The Nightmare Edit

Nightmare is probably too strong a word. More like a mediocre dream where you spend the whole thing waking up and getting ready for school, then actually wake up and have to do it all over again. I recently edited part of a behind the scenes feature for Leah Not Leia, a film I PA’d in 2010. Footage was shot on a consumer handheld camera throughout each of the 5 shooting days. For one reason or another, the behind the scenes camera man never edited or captured the tapes and they’ve been sitting around collecting dust. The directors, unable to cut the features for a long time, asked Katie and I to cut them. We got the tapes about around Christmas, maybe later. I’m honestly not really sure anymore because December and January were such a blur of finishing projects, with this tossed on top! We were told that one of the MiniDV tapes seemed to have been damaged a bit, so we expected that one to be light on footage and still get plenty from the other 5 tapes.

Well, it did have damage. And so did all the others. We were a little concerned.

There was noise and distortion intermittently throughout all 6 hours of footage. The distortion also killed the audio at the time, so it made large portions unusable.

I took half the tapes to capture, and my camera wouldn’t capture them properly. I borrowed a coworkers camera and it wouldn’t capture them either. I finally got Katie’s camera to do it, but it definitely didn’t like them.

I realized after my capture that this distortion was causing some sync problems on my tapes. Every glitch that popped up on the screen would send the audio out of sync a random amount. Luckily, there was way more noise at the beginning of the tape and it seemed to balance itself out after about 60% of the way through.

My solution was perhaps not the most perfect way, but it worked perfect in this scenario: I had 3 hours of tape, it fell out of sync constantly, and I only had about 4 days to cut it into half a concise behind the scenes feature to make a DVD manufacturing deadline to release on Valentine’s Day.

1. First, I put the whole tape clip in a sequence and watched it through. When it popped out of sync, I found the point it did, placed an edit, slipped back into sync, proceed. Repeat. This worked well for me to help get acquainted with the footage. At the same time, I knew I was going to be setting a lot of the footage to music so if the audio didn’t sound interesting, I just deleted it instead of syncing. A bit risky to be throwing things out that early but it had to be fast.
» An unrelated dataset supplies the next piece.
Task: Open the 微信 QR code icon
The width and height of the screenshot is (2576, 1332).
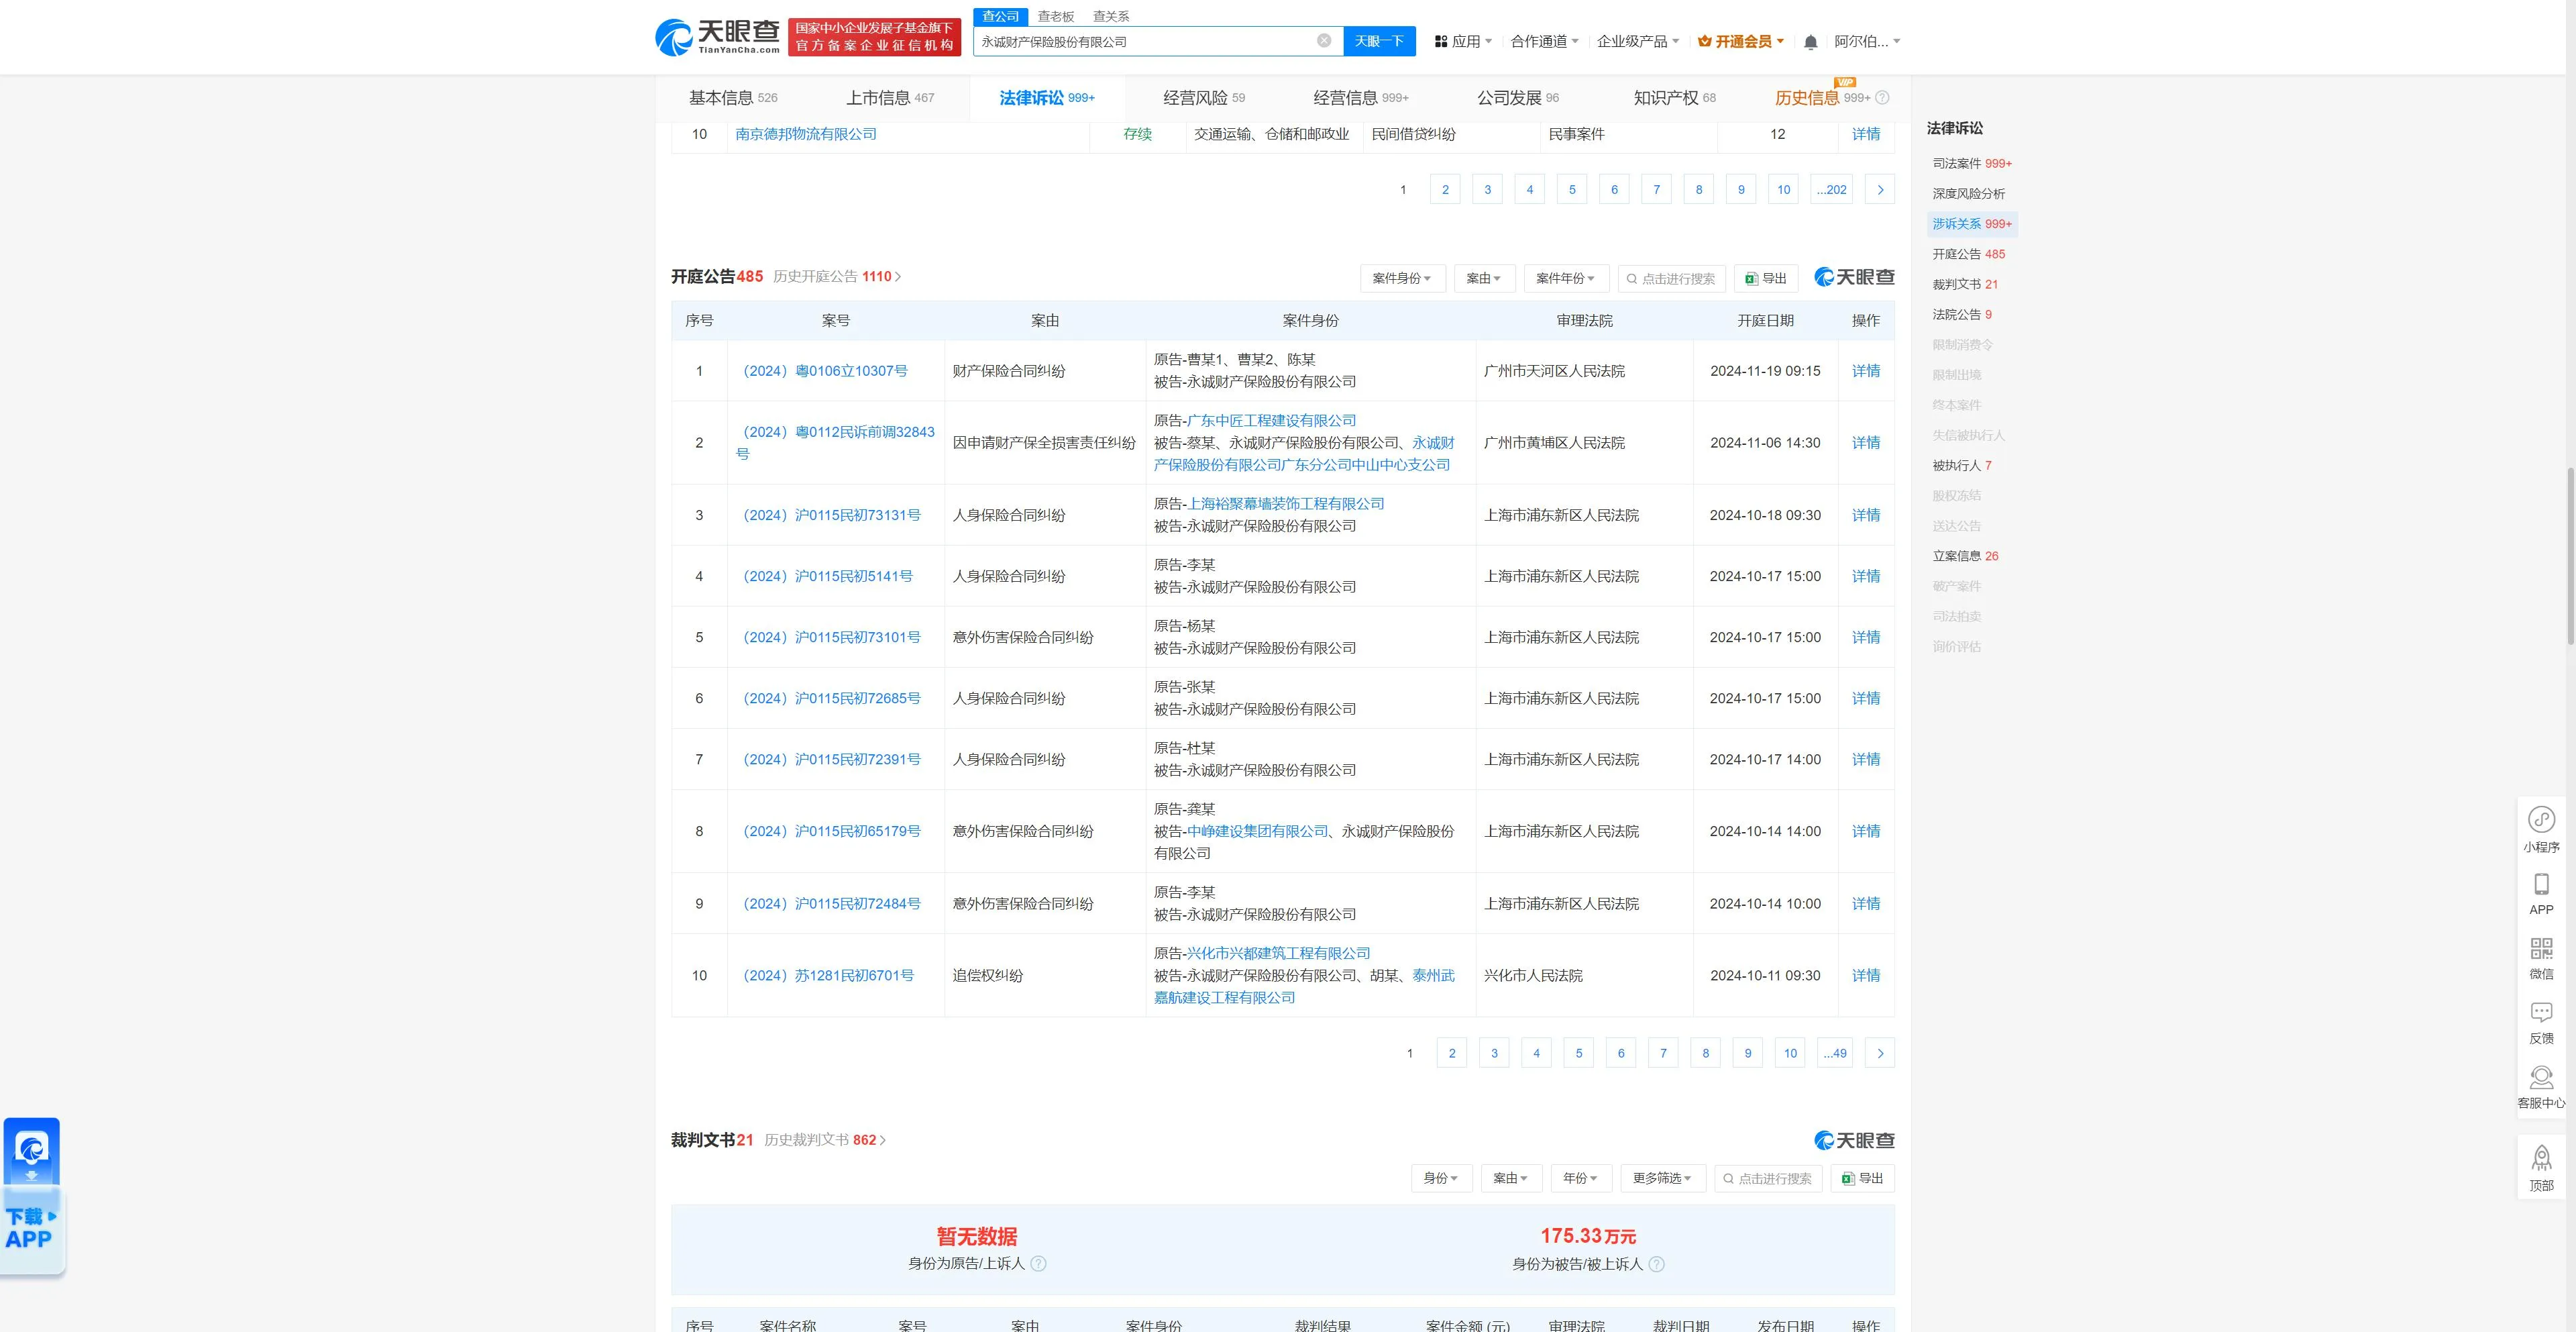Action: click(2541, 949)
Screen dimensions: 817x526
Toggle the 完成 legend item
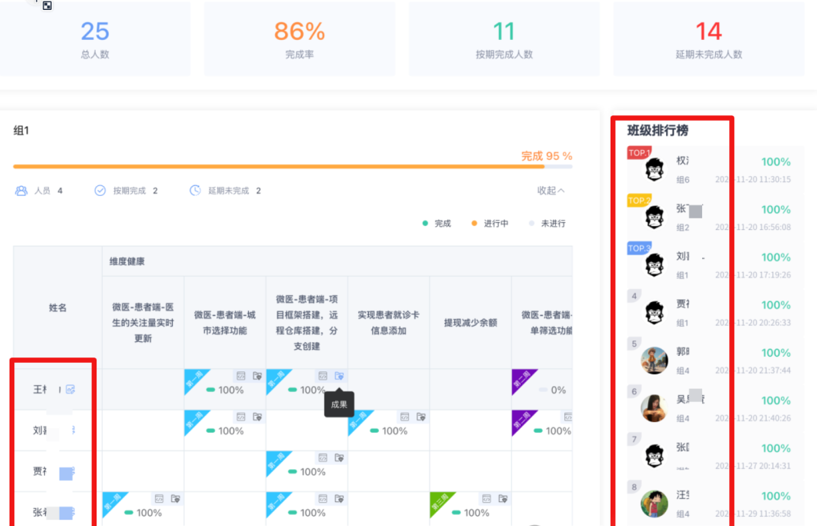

2. I loaded this sequence into the Viewer and edited into a “selects” sequence. This allowed me to pull only the interesting bits and avoid anything rendered unusable on the tapes. I probably could have done this while I was syncing, but I was way too annoyed by the constant syncing to really determine good footage, and I had the time to take it as two steps.

3. Then I loaded the selects sequence into the viewer, and edited into the main sequence from that. This allowed me to only edit from what I deemed to be good obviously, and allowed me to edit without the frustration of constant distortion. Basically, I was able to forget about all the great footage that was destroyed and focus on what I had to work with.

This workflow was also the fastest way I could figure to do a LOT of syncing and immediately be able to edit from the newly synced timeline. The sync changes happened whenever the distortion on the tape would pop up, so my sync ranged from as much as 39 seconds to as little as 15 frames.

I should also mention I mapped my Insert/Overwrite keys to ‘edit from sequence’ for this cut. I wasn’t editing nested sequences within each other. By using ‘edit from sequence’, you can load a sequence into the viewer and the edits you make will pull the actual clips from that sequence’s timeline and put it in your new sequence. No nesting. Nesting bad in Final Cut Pro.

From there I edited that sequence as normal, refining it and doing my regular edits because I was simply working with normal clips. I exported an XML, loaded all the footage onto an external drive and brought it to Katie who was working in Premiere 5.5. She imported the XML and added it to her cut. Then we combined our halves and everything was turned in on time.

So if you’re keeping score at home that was:
-MiniDV tape (which neither of us have worked with in ages)
-Sync Issues
-Distortion and noise destroying large parts of the tape
-Cameras not capturing tapes properly

Tape sucks and I’m glad to be working with at least HDV on a regular basis. Hm, nice to have a project actually make me grateful for HDV. But seriously, it was a REALLY fun edit and an editor can never have too much practice with troubleshooting things like this. I think I’m pretty well set in that area for a while. It’s always great to have some fun stuff to cut and I was actually not all that exasperated by the issues either. It feels good to have a challenge like massive sync problems and be able to fix it up pretty rapidly with a workflow that efficiently addresses the situation.

Everyone seemed to love our featurettes, and you can see it on the DVD for Leah Not Leia, currently available for $10.